* **Records**
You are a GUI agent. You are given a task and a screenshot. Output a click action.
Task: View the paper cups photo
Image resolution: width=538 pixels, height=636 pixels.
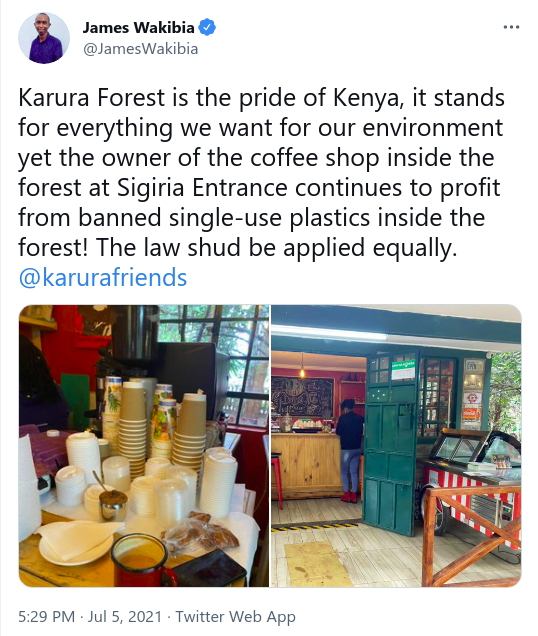click(144, 446)
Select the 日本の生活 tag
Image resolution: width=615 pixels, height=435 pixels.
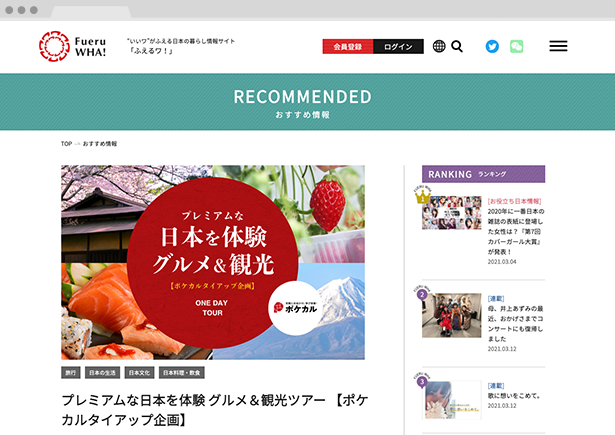(x=102, y=373)
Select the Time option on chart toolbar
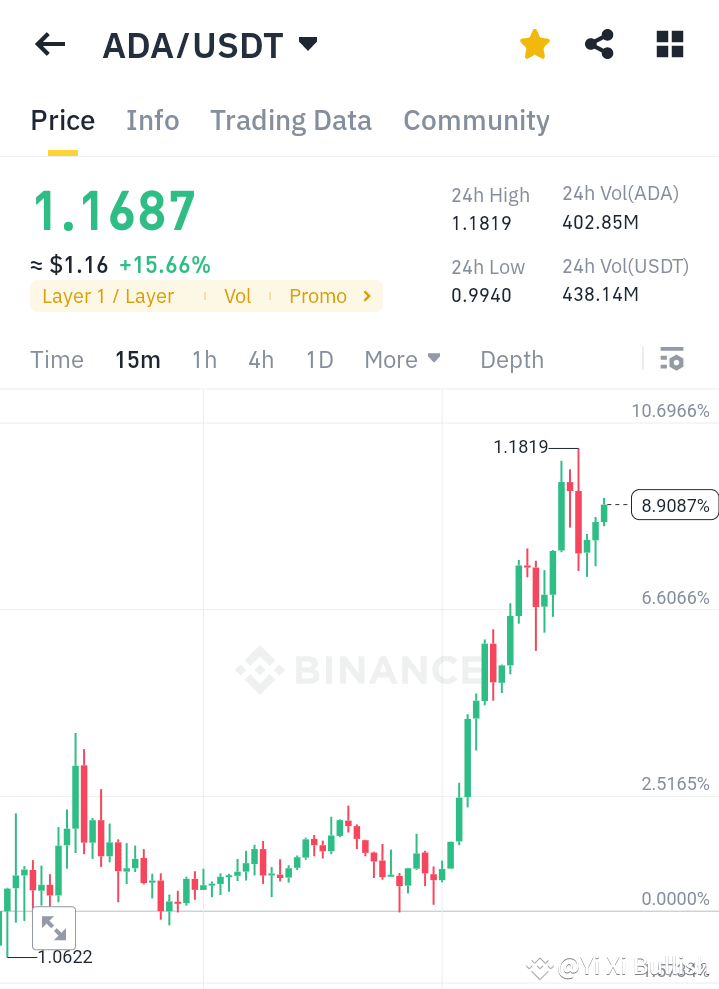This screenshot has width=719, height=989. coord(56,359)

* **Problem to solve**
Rewrite the lines of all the items above as one numbered list. Skip any blank lines and leave the pictures out.

* **Response below**
1. You are a GUI agent. You are given a task and a screenshot. Output a click action.
2. Task: View the paper cups photo
3. Image resolution: width=538 pixels, height=636 pixels.
4. click(144, 446)
5. Select the 日本の生活 tag
6. Image resolution: width=615 pixels, height=435 pixels.
7. (x=102, y=373)
8. Select the Time option on chart toolbar
9. This screenshot has width=719, height=989. coord(56,359)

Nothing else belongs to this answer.